Questionada sobre o encerramento de dois dos quatro centros de acolhimento de emergência de pessoas em situação de sem-abrigo que abriram durante a pandemia em Lisboa, nomeadamente a Pousada da Juventude do Parque das Nações e a Casa dos Direitos Sociais, em Marvila, Laurinda Alves refere que a resposta desses espaços “foi espetacular e funcionou bem”, mas como foram improvisados para um tempo já estavam sem condições: “Já havia pragas e infestações que por mais desinfestações que se fizessem não funcionavam, e já havia pessoas até com escaras provocadas pelos percevejos.”
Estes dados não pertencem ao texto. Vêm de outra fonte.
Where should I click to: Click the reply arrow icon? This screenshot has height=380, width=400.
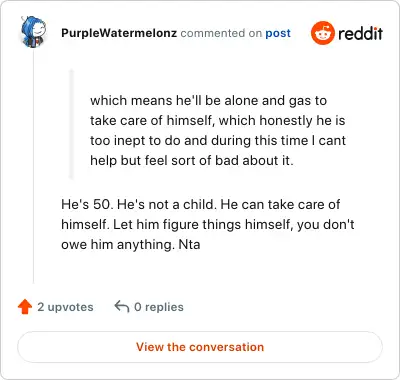click(122, 306)
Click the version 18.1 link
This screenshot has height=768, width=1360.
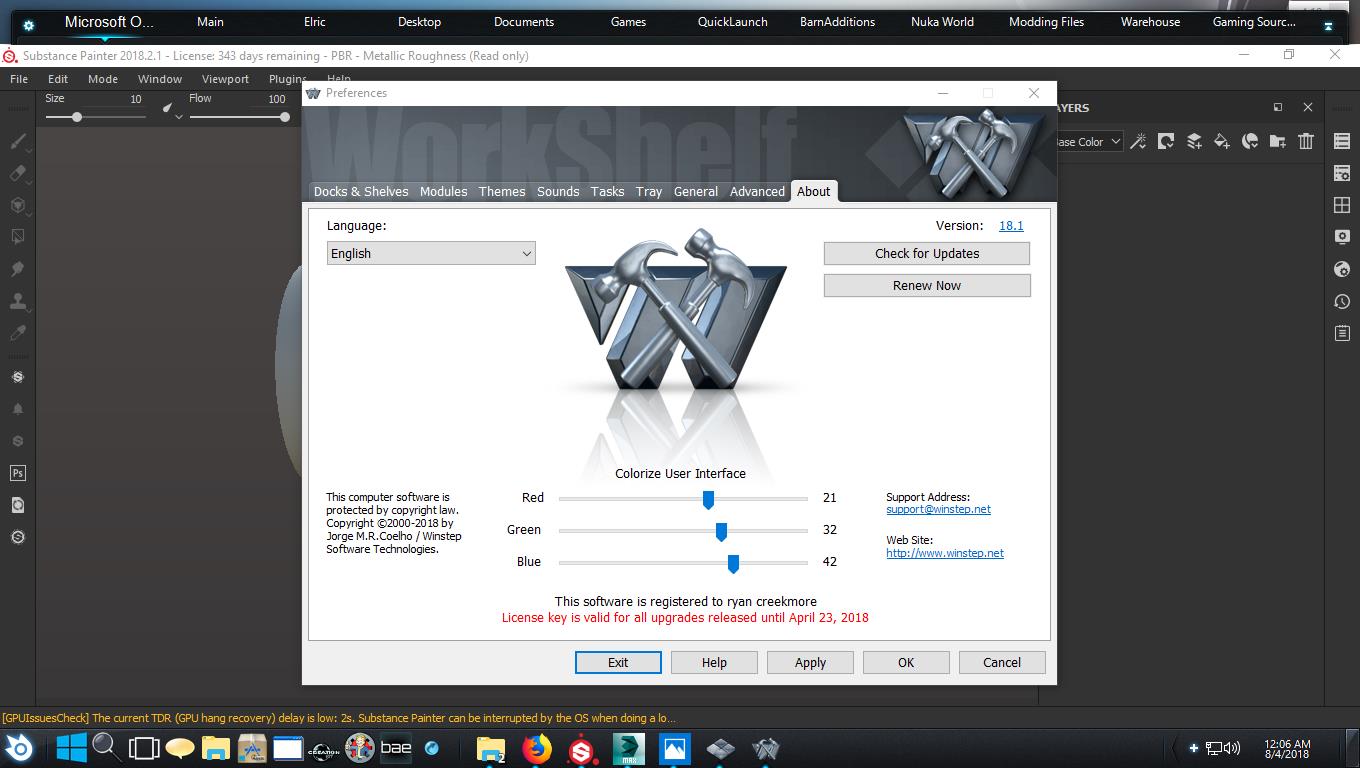pyautogui.click(x=1011, y=226)
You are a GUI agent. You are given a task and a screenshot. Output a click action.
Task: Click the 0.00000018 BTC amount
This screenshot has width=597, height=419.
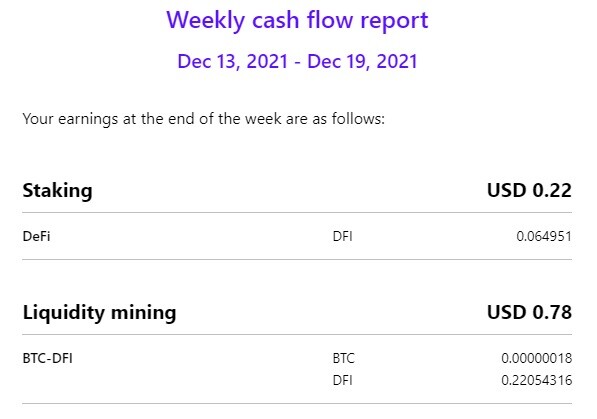(537, 358)
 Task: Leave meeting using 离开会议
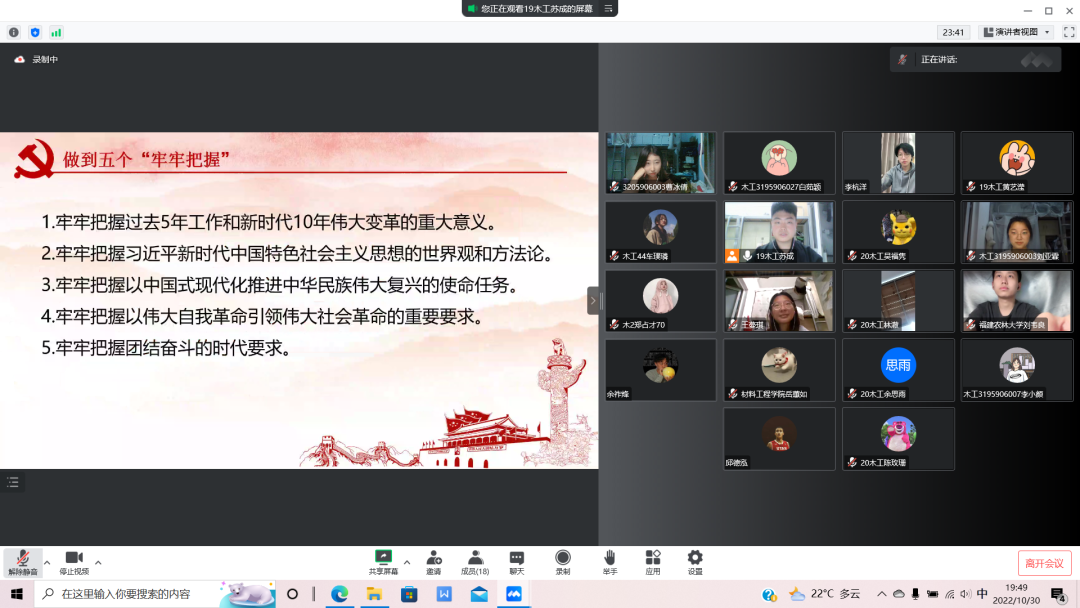pos(1044,561)
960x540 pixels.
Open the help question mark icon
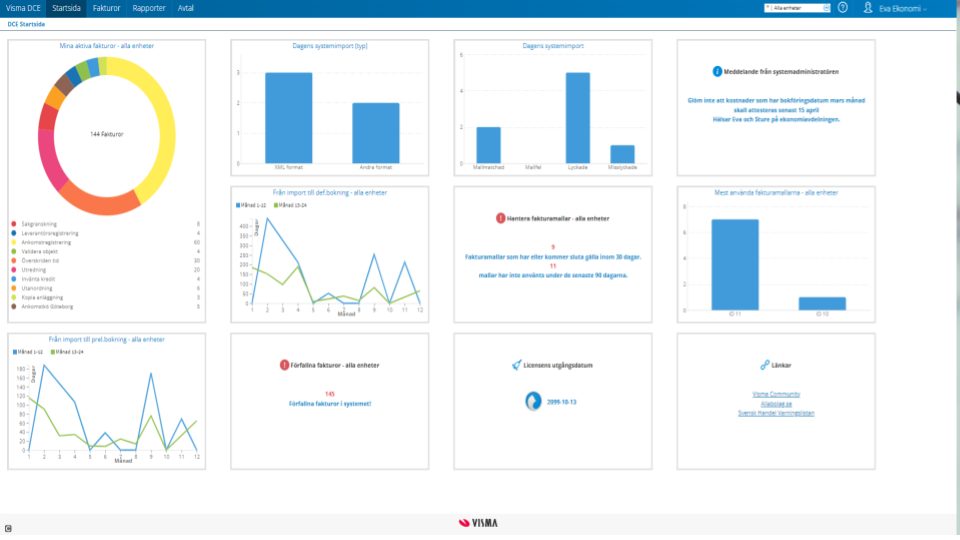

“Felizmente podemos dar melhores respostas a essas pessoas”, sublinha, ressalvando que “os espaços improvisados já não tinham condições, mas as equipas que lá trabalharam com estas pessoas foram absolutamente excecionais, porque correndo os mesmos riscos e sofrendo muito por estas pessoas estavam lá, não desertaram, não se foram embora”.

Neste momento, Lisboa tem a funcionar como centros de acolhimento de emergência o quartel de Santa Bárbara, em Arroios, que tem uma capacidade total de 128 pessoas e tem 109 vagas preenchidas, e a Casa do Lago, da Santa Casa da Misericórdia de Lisboa, que também já pediu a devolução do espaço para obras de recuperação. Foi assegurada a cedência ainda nos próximos três meses, enquanto durar a pandemia, com uma capacidade total para 18 mulheres, e estão lá 14.

Além dos centros de alojamento temporário criados no âmbito da pandemia de covid-19, a Câmara de Lisboa tem outras respostas para as pessoas em situação de sem-abrigo – no abrigo da Graça há 17 pessoas, no centro de alojamento de Xabregas estão 68 pessoas, no centro de alojamento do Beato estão 239 pessoas, na residência solidária de Lisboa estão 17 pessoas, na Unidade Integrativa estão 41 pessoas e nos apartamentos de transição há seis pessoas. No regime “Housing First” os utentes estão divididos por pessoas com dependências (64), com problemas de saúde mental (101) e com outras problemáticas (160), e nos albergues noturnos de Lisboa estão 15 pessoas, segundo dados revelados pela vereadora.